Brief: Copy out the data below line for line, changing nothing.

— start —

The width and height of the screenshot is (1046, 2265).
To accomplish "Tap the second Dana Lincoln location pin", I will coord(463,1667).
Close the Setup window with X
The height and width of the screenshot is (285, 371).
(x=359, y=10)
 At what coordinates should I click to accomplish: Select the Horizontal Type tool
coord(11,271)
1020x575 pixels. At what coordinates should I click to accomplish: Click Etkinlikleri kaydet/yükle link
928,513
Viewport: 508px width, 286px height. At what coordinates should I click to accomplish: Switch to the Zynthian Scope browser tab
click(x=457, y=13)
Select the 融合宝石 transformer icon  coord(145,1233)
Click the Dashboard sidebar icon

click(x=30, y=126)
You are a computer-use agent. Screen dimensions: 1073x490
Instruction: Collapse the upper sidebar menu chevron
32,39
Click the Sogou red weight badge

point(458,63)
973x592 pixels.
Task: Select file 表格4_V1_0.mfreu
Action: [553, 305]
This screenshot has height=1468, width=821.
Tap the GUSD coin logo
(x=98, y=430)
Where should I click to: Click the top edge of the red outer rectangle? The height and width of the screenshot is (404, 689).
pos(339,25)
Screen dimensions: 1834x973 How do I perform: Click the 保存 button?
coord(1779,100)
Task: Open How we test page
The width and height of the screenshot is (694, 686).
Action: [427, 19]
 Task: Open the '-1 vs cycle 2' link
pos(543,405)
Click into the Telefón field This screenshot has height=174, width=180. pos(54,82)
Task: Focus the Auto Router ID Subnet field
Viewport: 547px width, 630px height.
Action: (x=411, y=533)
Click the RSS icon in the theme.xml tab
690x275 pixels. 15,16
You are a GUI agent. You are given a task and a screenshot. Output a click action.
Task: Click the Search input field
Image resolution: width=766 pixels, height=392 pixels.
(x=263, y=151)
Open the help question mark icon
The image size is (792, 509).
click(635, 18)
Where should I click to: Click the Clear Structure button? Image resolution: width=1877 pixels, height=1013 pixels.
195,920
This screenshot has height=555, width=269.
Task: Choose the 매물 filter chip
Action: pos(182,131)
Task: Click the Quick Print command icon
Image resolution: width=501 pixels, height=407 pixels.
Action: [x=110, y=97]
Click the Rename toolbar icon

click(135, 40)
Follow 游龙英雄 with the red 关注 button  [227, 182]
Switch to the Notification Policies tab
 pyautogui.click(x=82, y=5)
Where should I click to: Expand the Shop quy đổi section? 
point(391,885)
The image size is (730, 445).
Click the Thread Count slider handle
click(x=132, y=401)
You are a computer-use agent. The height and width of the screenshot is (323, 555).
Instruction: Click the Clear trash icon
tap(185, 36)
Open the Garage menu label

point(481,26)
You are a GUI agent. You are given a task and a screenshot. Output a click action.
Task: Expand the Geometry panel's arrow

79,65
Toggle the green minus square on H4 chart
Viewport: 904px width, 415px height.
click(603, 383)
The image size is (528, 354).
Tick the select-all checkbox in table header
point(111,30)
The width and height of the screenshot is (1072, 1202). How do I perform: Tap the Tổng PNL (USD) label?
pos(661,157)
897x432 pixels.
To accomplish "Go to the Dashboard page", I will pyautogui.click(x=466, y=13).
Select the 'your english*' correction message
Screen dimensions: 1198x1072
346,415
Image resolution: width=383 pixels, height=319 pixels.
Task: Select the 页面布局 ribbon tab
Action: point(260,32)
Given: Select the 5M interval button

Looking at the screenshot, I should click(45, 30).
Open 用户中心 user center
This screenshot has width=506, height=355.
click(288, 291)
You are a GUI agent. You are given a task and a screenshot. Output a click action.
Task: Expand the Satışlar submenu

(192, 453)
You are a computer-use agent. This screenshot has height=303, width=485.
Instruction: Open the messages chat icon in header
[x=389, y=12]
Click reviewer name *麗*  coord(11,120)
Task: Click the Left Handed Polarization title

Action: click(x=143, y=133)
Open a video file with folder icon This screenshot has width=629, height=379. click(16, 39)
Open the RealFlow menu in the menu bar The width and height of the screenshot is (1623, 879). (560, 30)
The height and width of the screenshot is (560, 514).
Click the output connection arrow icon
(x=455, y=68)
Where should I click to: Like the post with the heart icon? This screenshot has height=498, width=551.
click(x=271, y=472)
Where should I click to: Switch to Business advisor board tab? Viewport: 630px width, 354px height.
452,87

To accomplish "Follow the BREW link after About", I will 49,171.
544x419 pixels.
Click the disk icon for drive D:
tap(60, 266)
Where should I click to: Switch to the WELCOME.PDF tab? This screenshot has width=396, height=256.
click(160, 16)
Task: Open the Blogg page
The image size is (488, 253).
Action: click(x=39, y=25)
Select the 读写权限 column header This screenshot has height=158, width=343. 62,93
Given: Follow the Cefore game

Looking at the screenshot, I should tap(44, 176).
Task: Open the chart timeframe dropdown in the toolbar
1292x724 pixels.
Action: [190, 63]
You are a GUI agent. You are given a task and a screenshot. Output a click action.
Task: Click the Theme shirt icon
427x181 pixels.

— end —

Written answer:
The width and height of the screenshot is (1046, 2265).
To accomplish "Tap the second Dana Lincoln location pin", I will coord(463,1667).
Close the Setup window with X
The height and width of the screenshot is (285, 371).
(x=359, y=10)
 At what coordinates should I click to accomplish: Select the Horizontal Type tool
coord(11,271)
1020x575 pixels. At what coordinates should I click to accomplish: Click Etkinlikleri kaydet/yükle link
928,513
Viewport: 508px width, 286px height. At what coordinates should I click to accomplish: Switch to the Zynthian Scope browser tab
click(x=457, y=13)
Select the 融合宝石 transformer icon  coord(145,1233)
Click the Dashboard sidebar icon

click(x=30, y=126)
You are a computer-use agent. Screen dimensions: 1073x490
Instruction: Collapse the upper sidebar menu chevron
32,39
Click the Sogou red weight badge

point(458,63)
973x592 pixels.
Task: Select file 表格4_V1_0.mfreu
Action: [553, 305]
This screenshot has height=1468, width=821.
Tap the GUSD coin logo
(x=98, y=430)
Where should I click to: Click the top edge of the red outer rectangle? The height and width of the screenshot is (404, 689).
pos(339,25)
Screen dimensions: 1834x973 How do I perform: Click the 保存 button?
coord(1779,100)
Task: Open How we test page
The width and height of the screenshot is (694, 686).
Action: [427, 19]
 Task: Open the '-1 vs cycle 2' link
pos(543,405)
Click into the Telefón field This screenshot has height=174, width=180. pos(54,82)
Task: Focus the Auto Router ID Subnet field
Viewport: 547px width, 630px height.
Action: (x=411, y=533)
Click the RSS icon in the theme.xml tab
690x275 pixels. 15,16
You are a GUI agent. You are given a task and a screenshot. Output a click action.
Task: Click the Search input field
Image resolution: width=766 pixels, height=392 pixels.
(x=263, y=151)
Open the help question mark icon
The image size is (792, 509).
click(635, 18)
Where should I click to: Click the Clear Structure button? Image resolution: width=1877 pixels, height=1013 pixels.
195,920
This screenshot has height=555, width=269.
Task: Choose the 매물 filter chip
Action: pos(182,131)
Task: Click the Quick Print command icon
Image resolution: width=501 pixels, height=407 pixels.
Action: [x=110, y=97]
Click the Rename toolbar icon

click(135, 40)
Follow 游龙英雄 with the red 关注 button  [227, 182]
Switch to the Notification Policies tab
 pyautogui.click(x=82, y=5)
Where should I click to: Expand the Shop quy đổi section? 
point(391,885)
The image size is (730, 445).
Click the Thread Count slider handle
click(x=132, y=401)
You are a computer-use agent. The height and width of the screenshot is (323, 555).
Instruction: Click the Clear trash icon
tap(185, 36)
Open the Garage menu label

point(481,26)
You are a GUI agent. You are given a task and a screenshot. Output a click action.
Task: Expand the Geometry panel's arrow

79,65
Toggle the green minus square on H4 chart
Viewport: 904px width, 415px height.
click(603, 383)
The image size is (528, 354).
Tick the select-all checkbox in table header
point(111,30)
The width and height of the screenshot is (1072, 1202). How do I perform: Tap the Tổng PNL (USD) label?
pos(661,157)
897x432 pixels.
To accomplish "Go to the Dashboard page", I will pyautogui.click(x=466, y=13).
Select the 'your english*' correction message
Screen dimensions: 1198x1072
346,415
Image resolution: width=383 pixels, height=319 pixels.
Task: Select the 页面布局 ribbon tab
Action: point(260,32)
Given: Select the 5M interval button

Looking at the screenshot, I should click(45, 30).
Open 用户中心 user center
This screenshot has width=506, height=355.
click(288, 291)
You are a GUI agent. You are given a task and a screenshot. Output a click action.
Task: Expand the Satışlar submenu

(192, 453)
You are a computer-use agent. This screenshot has height=303, width=485.
Instruction: Open the messages chat icon in header
[x=389, y=12]
Click reviewer name *麗*  coord(11,120)
Task: Click the Left Handed Polarization title

Action: click(x=143, y=133)
Open a video file with folder icon This screenshot has width=629, height=379. click(16, 39)
Open the RealFlow menu in the menu bar The width and height of the screenshot is (1623, 879). (560, 30)
The height and width of the screenshot is (560, 514).
Click the output connection arrow icon
(x=455, y=68)
Where should I click to: Like the post with the heart icon? This screenshot has height=498, width=551.
click(x=271, y=472)
Where should I click to: Switch to Business advisor board tab? Viewport: 630px width, 354px height.
452,87

To accomplish "Follow the BREW link after About", I will 49,171.
544x419 pixels.
Click the disk icon for drive D:
tap(60, 266)
Where should I click to: Switch to the WELCOME.PDF tab? This screenshot has width=396, height=256.
click(160, 16)
Task: Open the Blogg page
The image size is (488, 253).
Action: click(x=39, y=25)
Select the 读写权限 column header This screenshot has height=158, width=343. 62,93
Given: Follow the Cefore game

Looking at the screenshot, I should tap(44, 176).
Task: Open the chart timeframe dropdown in the toolbar
1292x724 pixels.
Action: [190, 63]
You are a GUI agent. You are given a task and a screenshot. Output a click action.
Task: Click the Theme shirt icon
427x181 pixels.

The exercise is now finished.